--- START Data to process ---
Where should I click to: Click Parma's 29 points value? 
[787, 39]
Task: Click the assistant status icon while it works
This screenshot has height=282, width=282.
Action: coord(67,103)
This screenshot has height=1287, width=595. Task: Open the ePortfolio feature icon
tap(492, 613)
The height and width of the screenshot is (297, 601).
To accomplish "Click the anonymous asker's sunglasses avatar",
--- END Data to process ---
--- START Data to process ---
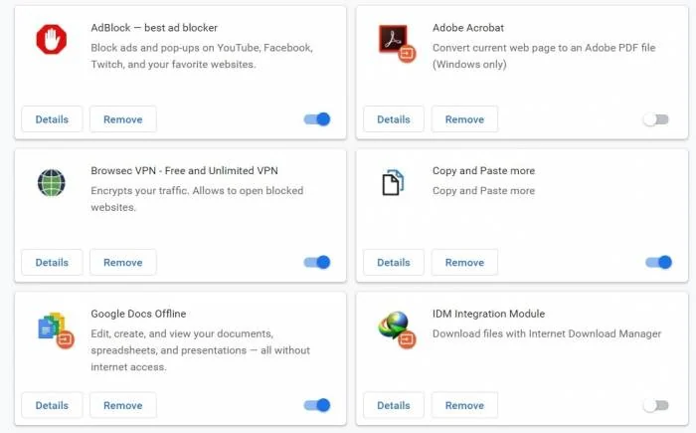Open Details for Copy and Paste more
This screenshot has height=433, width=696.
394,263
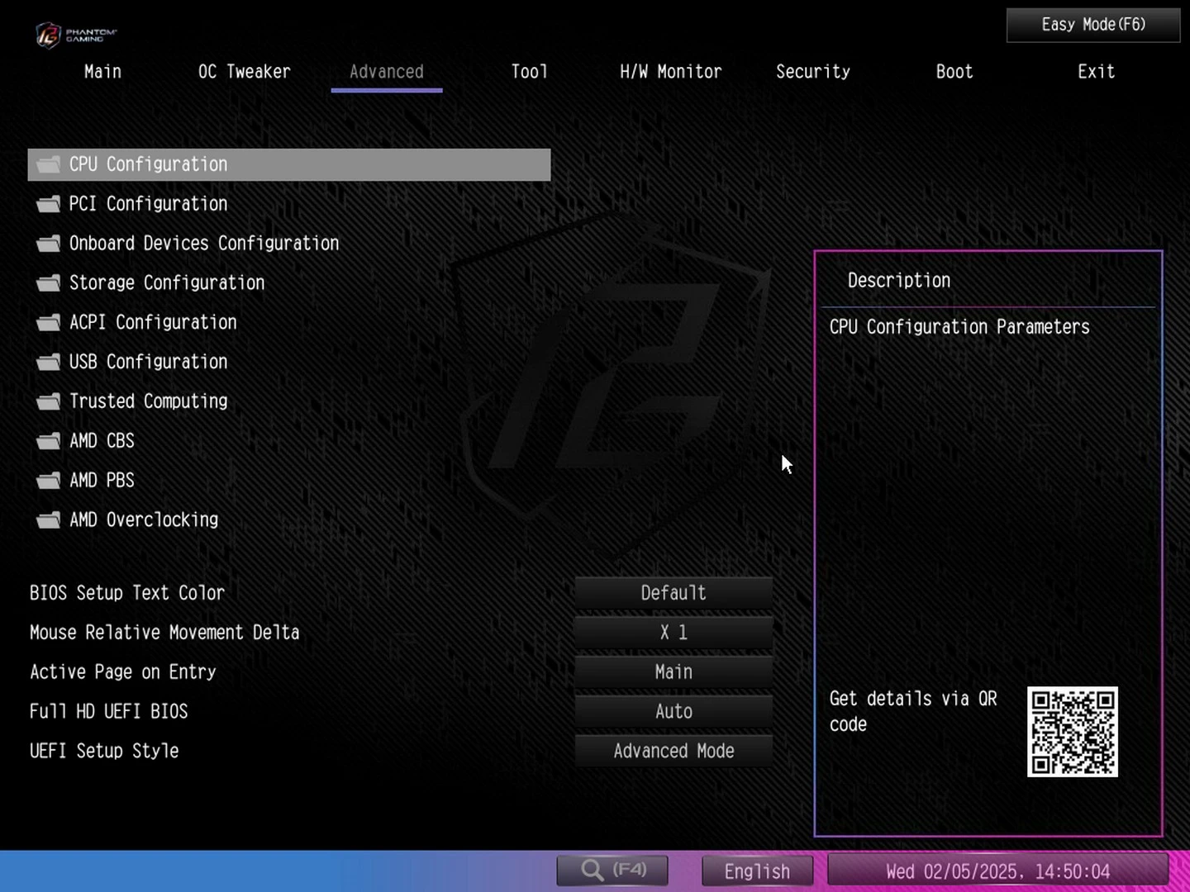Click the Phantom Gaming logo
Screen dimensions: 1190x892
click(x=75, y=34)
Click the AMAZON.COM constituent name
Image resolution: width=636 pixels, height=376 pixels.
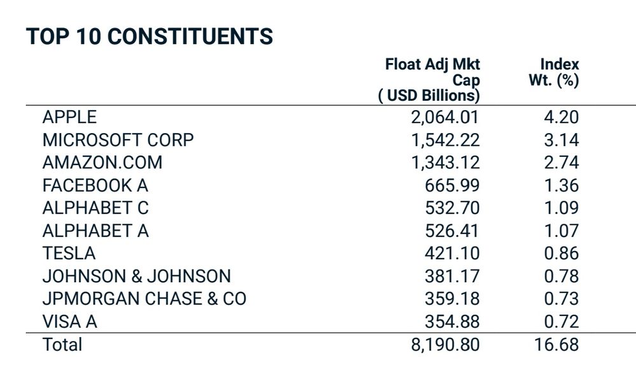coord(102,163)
--- END Data to process ---
--- START Data to process ---
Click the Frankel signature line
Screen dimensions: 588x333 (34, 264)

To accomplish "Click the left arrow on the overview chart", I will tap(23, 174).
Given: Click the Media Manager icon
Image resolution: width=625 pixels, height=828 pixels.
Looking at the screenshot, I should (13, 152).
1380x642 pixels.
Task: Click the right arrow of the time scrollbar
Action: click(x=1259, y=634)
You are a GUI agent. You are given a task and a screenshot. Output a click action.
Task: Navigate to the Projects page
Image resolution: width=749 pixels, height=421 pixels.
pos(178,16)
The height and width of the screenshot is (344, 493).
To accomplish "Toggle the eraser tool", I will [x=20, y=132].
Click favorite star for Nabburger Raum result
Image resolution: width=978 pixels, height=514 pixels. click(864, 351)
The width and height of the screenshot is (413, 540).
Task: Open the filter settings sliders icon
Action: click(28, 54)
--- END Data to process ---
Exercise task =>
Return the lines of the data from the line containing "The height and width of the screenshot is (344, 493)." through the line containing "Action: click(28, 54)", both included, reproduced word for word.

Task response =>
The height and width of the screenshot is (344, 493).
To accomplish "Toggle the eraser tool", I will [x=20, y=132].
Click favorite star for Nabburger Raum result
Image resolution: width=978 pixels, height=514 pixels. click(864, 351)
The width and height of the screenshot is (413, 540).
Task: Open the filter settings sliders icon
Action: click(28, 54)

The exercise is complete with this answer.